*THE TASK*:
Here is a set of records. Copy them all exactly.

[Dataset entries]
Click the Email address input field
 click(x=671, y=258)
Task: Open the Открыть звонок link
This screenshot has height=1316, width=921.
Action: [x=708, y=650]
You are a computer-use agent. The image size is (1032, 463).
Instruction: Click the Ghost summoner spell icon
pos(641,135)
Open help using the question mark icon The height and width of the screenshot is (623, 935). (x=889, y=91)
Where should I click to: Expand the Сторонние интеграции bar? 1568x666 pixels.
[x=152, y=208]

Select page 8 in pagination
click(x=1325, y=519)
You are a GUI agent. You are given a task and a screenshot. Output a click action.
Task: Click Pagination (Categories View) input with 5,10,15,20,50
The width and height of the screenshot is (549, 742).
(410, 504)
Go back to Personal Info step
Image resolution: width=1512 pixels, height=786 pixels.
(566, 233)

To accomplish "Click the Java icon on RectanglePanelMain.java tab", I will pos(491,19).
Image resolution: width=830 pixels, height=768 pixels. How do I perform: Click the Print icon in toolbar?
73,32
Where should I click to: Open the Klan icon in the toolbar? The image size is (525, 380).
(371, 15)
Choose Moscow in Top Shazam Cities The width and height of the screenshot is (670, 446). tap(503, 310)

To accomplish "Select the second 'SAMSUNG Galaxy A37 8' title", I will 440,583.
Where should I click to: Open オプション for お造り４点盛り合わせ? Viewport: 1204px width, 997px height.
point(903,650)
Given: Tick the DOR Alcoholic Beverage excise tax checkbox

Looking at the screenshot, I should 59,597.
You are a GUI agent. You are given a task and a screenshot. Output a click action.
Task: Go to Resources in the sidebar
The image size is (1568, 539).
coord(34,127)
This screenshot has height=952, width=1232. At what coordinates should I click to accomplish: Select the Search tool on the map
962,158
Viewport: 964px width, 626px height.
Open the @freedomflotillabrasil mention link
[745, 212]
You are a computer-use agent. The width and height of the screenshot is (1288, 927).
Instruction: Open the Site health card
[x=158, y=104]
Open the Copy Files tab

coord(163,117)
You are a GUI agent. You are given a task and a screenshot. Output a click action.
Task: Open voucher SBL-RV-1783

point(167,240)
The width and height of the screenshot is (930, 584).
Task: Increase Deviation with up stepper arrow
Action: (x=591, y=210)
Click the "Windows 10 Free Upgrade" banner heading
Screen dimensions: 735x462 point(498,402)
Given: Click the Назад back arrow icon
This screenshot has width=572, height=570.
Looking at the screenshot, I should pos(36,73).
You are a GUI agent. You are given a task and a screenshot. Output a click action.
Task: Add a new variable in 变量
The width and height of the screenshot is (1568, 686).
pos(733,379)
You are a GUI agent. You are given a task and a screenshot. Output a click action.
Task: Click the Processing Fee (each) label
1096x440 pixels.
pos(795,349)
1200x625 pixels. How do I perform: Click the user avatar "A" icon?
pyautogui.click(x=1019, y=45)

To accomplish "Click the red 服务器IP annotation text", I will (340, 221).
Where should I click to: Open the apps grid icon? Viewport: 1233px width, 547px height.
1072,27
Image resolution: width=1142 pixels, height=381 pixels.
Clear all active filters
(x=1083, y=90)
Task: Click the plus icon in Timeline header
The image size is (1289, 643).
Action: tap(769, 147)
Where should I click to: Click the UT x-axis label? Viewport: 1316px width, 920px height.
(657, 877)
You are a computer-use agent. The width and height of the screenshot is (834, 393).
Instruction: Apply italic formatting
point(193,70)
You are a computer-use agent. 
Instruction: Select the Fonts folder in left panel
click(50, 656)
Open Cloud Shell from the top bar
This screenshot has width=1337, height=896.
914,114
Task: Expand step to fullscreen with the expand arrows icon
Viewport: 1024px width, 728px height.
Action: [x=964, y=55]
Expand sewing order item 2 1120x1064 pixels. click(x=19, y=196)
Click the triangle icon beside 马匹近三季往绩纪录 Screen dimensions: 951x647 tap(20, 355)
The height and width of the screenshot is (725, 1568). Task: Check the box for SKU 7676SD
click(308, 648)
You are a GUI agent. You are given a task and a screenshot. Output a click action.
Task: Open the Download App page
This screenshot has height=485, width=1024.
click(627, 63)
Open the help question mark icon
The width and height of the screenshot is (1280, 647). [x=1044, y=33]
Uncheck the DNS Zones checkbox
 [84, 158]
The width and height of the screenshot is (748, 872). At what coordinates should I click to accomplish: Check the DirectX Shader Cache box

*EXERCISE SOLUTION*:
Click the Email address input field
 click(x=671, y=258)
Task: Open the Открыть звонок link
This screenshot has height=1316, width=921.
Action: [x=708, y=650]
You are a computer-use agent. The image size is (1032, 463).
Instruction: Click the Ghost summoner spell icon
pos(641,135)
Open help using the question mark icon The height and width of the screenshot is (623, 935). (x=889, y=91)
Where should I click to: Expand the Сторонние интеграции bar? 1568x666 pixels.
[x=152, y=208]

Select page 8 in pagination
click(x=1325, y=519)
You are a GUI agent. You are given a task and a screenshot. Output a click action.
Task: Click Pagination (Categories View) input with 5,10,15,20,50
The width and height of the screenshot is (549, 742).
(410, 504)
Go back to Personal Info step
Image resolution: width=1512 pixels, height=786 pixels.
(566, 233)

To accomplish "Click the Java icon on RectanglePanelMain.java tab", I will pos(491,19).
Image resolution: width=830 pixels, height=768 pixels. How do I perform: Click the Print icon in toolbar?
73,32
Where should I click to: Open the Klan icon in the toolbar? The image size is (525, 380).
(371, 15)
Choose Moscow in Top Shazam Cities The width and height of the screenshot is (670, 446). tap(503, 310)

To accomplish "Select the second 'SAMSUNG Galaxy A37 8' title", I will 440,583.
Where should I click to: Open オプション for お造り４点盛り合わせ? Viewport: 1204px width, 997px height.
point(903,650)
Given: Tick the DOR Alcoholic Beverage excise tax checkbox

Looking at the screenshot, I should 59,597.
You are a GUI agent. You are given a task and a screenshot. Output a click action.
Task: Go to Resources in the sidebar
The image size is (1568, 539).
coord(34,127)
This screenshot has height=952, width=1232. At what coordinates should I click to accomplish: Select the Search tool on the map
962,158
Viewport: 964px width, 626px height.
Open the @freedomflotillabrasil mention link
[745, 212]
You are a computer-use agent. The width and height of the screenshot is (1288, 927).
Instruction: Open the Site health card
[x=158, y=104]
Open the Copy Files tab

coord(163,117)
You are a GUI agent. You are given a task and a screenshot. Output a click action.
Task: Open voucher SBL-RV-1783

point(167,240)
The width and height of the screenshot is (930, 584).
Task: Increase Deviation with up stepper arrow
Action: (x=591, y=210)
Click the "Windows 10 Free Upgrade" banner heading
Screen dimensions: 735x462 point(498,402)
Given: Click the Назад back arrow icon
This screenshot has width=572, height=570.
Looking at the screenshot, I should pos(36,73).
You are a GUI agent. You are given a task and a screenshot. Output a click action.
Task: Add a new variable in 变量
The width and height of the screenshot is (1568, 686).
pos(733,379)
You are a GUI agent. You are given a task and a screenshot. Output a click action.
Task: Click the Processing Fee (each) label
1096x440 pixels.
pos(795,349)
1200x625 pixels. How do I perform: Click the user avatar "A" icon?
pyautogui.click(x=1019, y=45)

To accomplish "Click the red 服务器IP annotation text", I will (340, 221).
Where should I click to: Open the apps grid icon? Viewport: 1233px width, 547px height.
1072,27
Image resolution: width=1142 pixels, height=381 pixels.
Clear all active filters
(x=1083, y=90)
Task: Click the plus icon in Timeline header
The image size is (1289, 643).
Action: tap(769, 147)
Where should I click to: Click the UT x-axis label? Viewport: 1316px width, 920px height.
(657, 877)
You are a computer-use agent. The width and height of the screenshot is (834, 393).
Instruction: Apply italic formatting
point(193,70)
You are a computer-use agent. 
Instruction: Select the Fonts folder in left panel
click(50, 656)
Open Cloud Shell from the top bar
This screenshot has width=1337, height=896.
914,114
Task: Expand step to fullscreen with the expand arrows icon
Viewport: 1024px width, 728px height.
Action: [x=964, y=55]
Expand sewing order item 2 1120x1064 pixels. click(x=19, y=196)
Click the triangle icon beside 马匹近三季往绩纪录 Screen dimensions: 951x647 tap(20, 355)
The height and width of the screenshot is (725, 1568). Task: Check the box for SKU 7676SD
click(308, 648)
You are a GUI agent. You are given a task and a screenshot. Output a click action.
Task: Open the Download App page
This screenshot has height=485, width=1024.
click(627, 63)
Open the help question mark icon
The width and height of the screenshot is (1280, 647). [x=1044, y=33]
Uncheck the DNS Zones checkbox
 [84, 158]
The width and height of the screenshot is (748, 872). At what coordinates should I click to accomplish: Check the DirectX Shader Cache box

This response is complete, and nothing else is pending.